[LISTED RECORDS Boundary: Start]

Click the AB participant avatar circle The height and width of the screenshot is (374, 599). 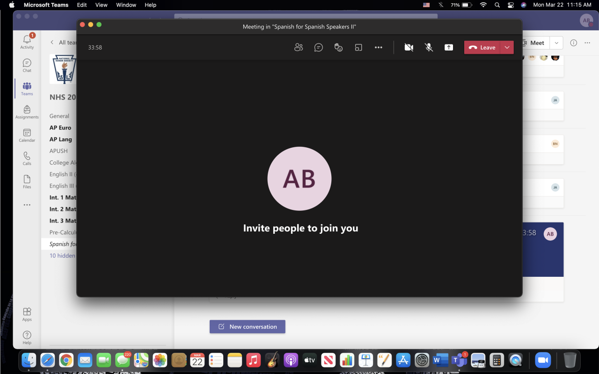click(x=300, y=179)
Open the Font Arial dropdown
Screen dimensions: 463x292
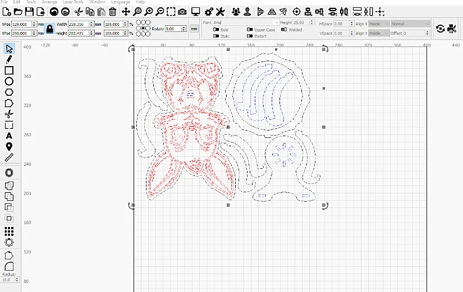coord(246,22)
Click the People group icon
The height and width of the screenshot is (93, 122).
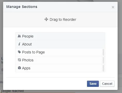point(19,36)
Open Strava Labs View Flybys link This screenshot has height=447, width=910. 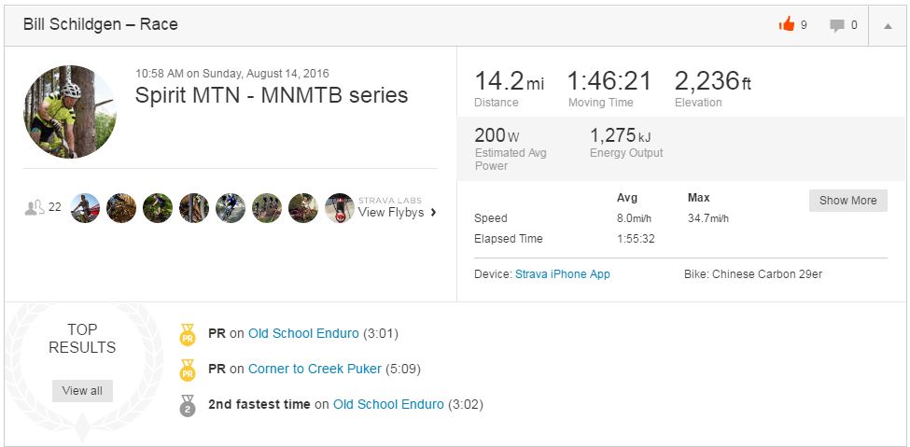(x=391, y=212)
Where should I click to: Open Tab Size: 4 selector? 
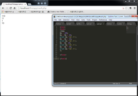(116, 83)
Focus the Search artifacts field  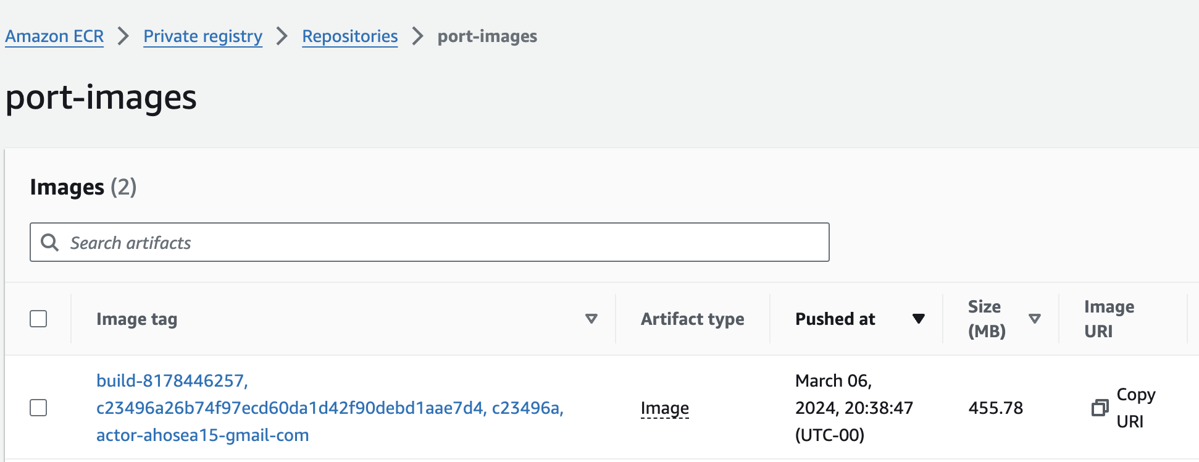pos(445,243)
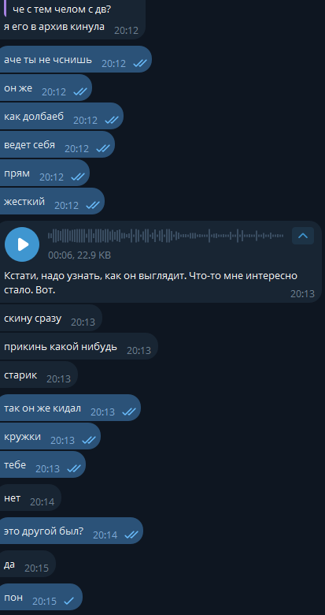The width and height of the screenshot is (325, 615).
Task: Click single checkmark on 'пон' message
Action: click(69, 601)
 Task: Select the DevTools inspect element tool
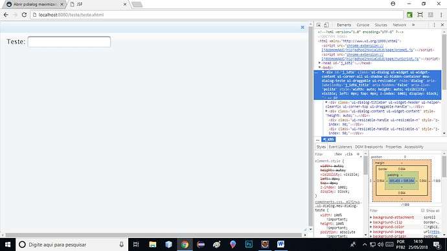click(x=319, y=25)
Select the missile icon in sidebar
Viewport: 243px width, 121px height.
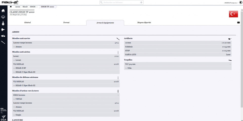(3, 42)
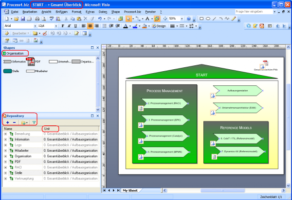Image resolution: width=292 pixels, height=200 pixels.
Task: Open the Process4.biz menu
Action: [132, 11]
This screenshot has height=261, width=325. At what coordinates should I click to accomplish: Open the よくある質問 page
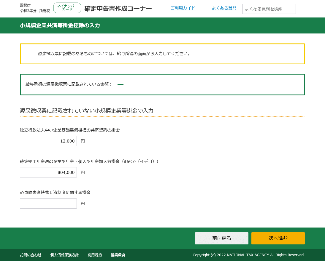(224, 8)
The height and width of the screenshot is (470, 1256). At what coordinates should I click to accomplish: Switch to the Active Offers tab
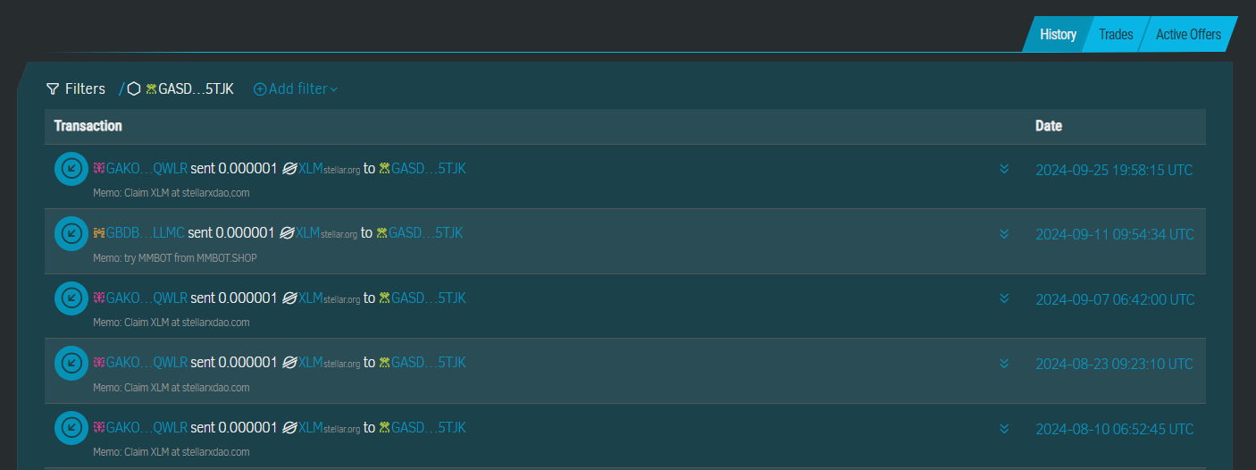pos(1188,35)

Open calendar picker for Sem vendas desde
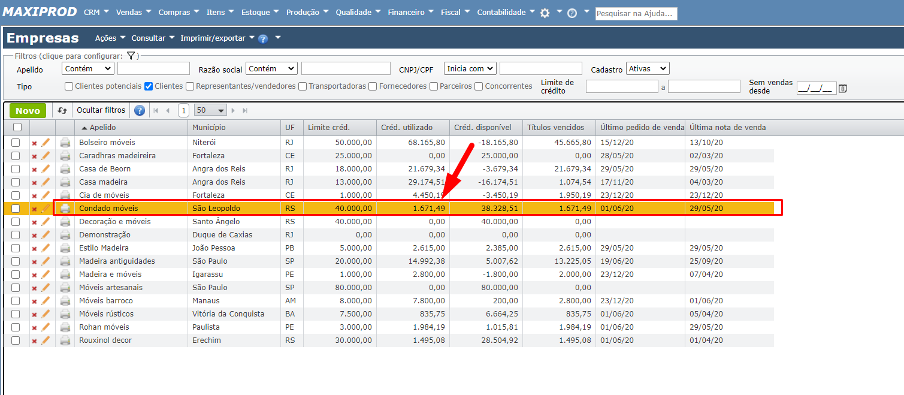(843, 88)
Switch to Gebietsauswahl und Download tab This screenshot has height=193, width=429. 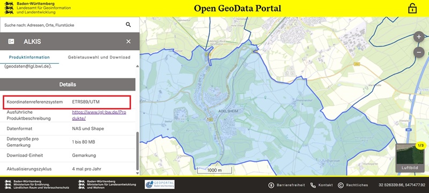pos(99,57)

[LISTED RECORDS Boundary: End]

**WHAT IS EXPECTED**. Collect every line with the string "icon" from the records, and copy each.

**RESPONSE AREA**.
Click the People group icon
Select the missile icon in sidebar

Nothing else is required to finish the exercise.